20. In order to enable every capable and hard-working German to attain higher education and thus enter into leading positions, the state must ensure the thorough expansion of our entire public education system. The curricula of all educational institutions must be adapted to the requirements of practical life. An understanding of the concept of the state must be achieved from the very beginning of schooling (civics). We demand that children of poor parents who are particularly gifted intellectually be educated at the expense of the state, regardless of their parents' social status or occupation.
21. The state must ensure the improvement of public health by protecting mothers and children, by prohibiting juvenile labor, by promoting physical fitness through the legal establishment of compulsory gymnastics and sports, and by providing the greatest possible support to all associations involved in physical education for young people.
22. We demand abolition of the mercenary troops and formation of a national army.
23. We demand legal action against deliberate political lies and their dissemination by the press. In order to enable the creation of a German press, we demand that:
  - a. All editors and employees of newspapers published in the German language must be members of the race;
  - b. Non-German newspapers be required to have the express permission of the state to be published. They may not be printed in the German language;
  - c. Non-Germans are forbidden by law any financial interest in German publications or any influence on them and as punishment for violations the closing of such a publication as well as the immediate expulsion from the Reich of the non-German concerned. Publications which are counter to the common good are to be forbidden. We demand legal prosecution of artistic and literary forms which exert a destructive influence on our national life and the closure of events that violate the above demands.
24. We demand freedom of religion for all religious denominations within the state so long as they do not endanger its existence or oppose the moral senses of the Germanic race. The party as such advocates the standpoint of a positive Christianity without binding itself confessionally to any particular denomination. It combats the Jewish-materialistic spirit within and outside us and is convinced that a lasting recovery of our people can only come about from within, on the basis of:
  - Public Interest Over Self-Interest
25. For the execution of all of this we demand the formation of a strong central power in the Reich. Unconditional authority of the central parliament over the whole Reich and its organizations in general. The formation of corporative chambers and professional chambers for the execution of the laws made by the Reich within the various states of the confederation.

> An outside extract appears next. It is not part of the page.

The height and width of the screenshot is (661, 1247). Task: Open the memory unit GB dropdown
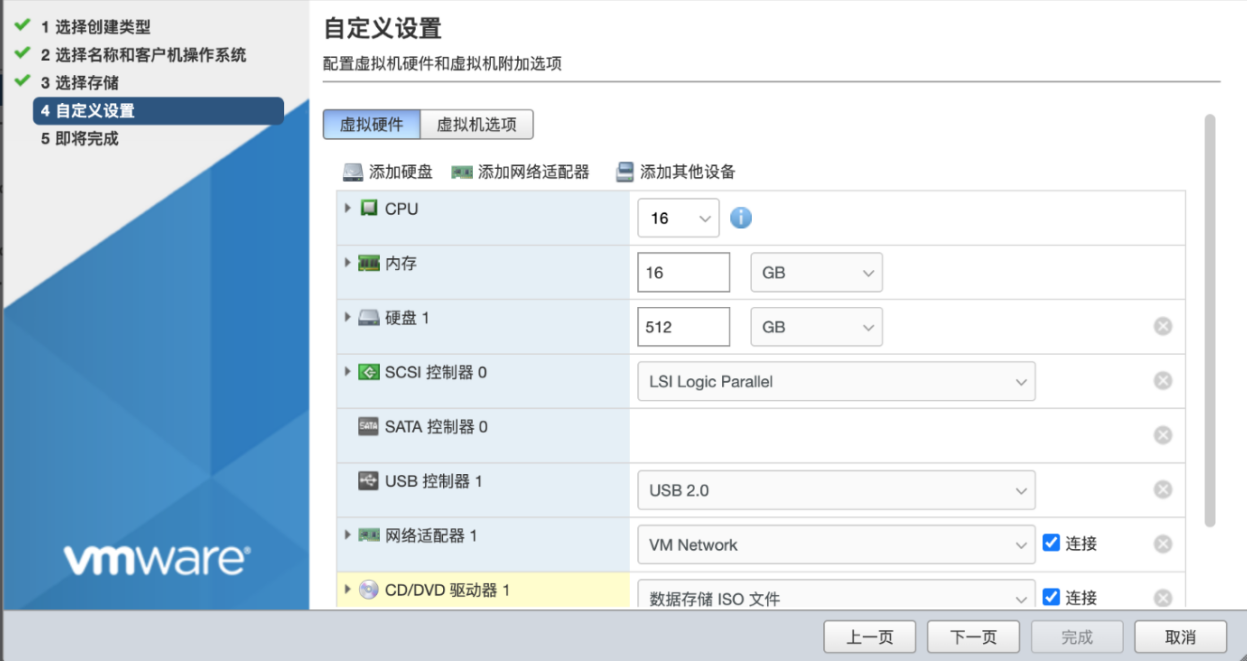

The leaders of the party promise to stand up for the execution of the above points ruthlessly, if necessary at the cost of their own lives.

Munich, February 24, 1920 — signed Adolf Hitler.

Note:

In response to the mendacious interpretations of point 17 of the NSDAP program by our opponents, the following statement is necessary:

“Since the NSDAP stands on the principle of private property, it goes without saying that the passage ‘expropriation without compensation’ refers only to the creation of legal possibilities to expropriate land that has been acquired unlawfully or is not managed in accordance with the interests of the people, if necessary. This is therefore directed primarily against Jewish real estate speculation companies.”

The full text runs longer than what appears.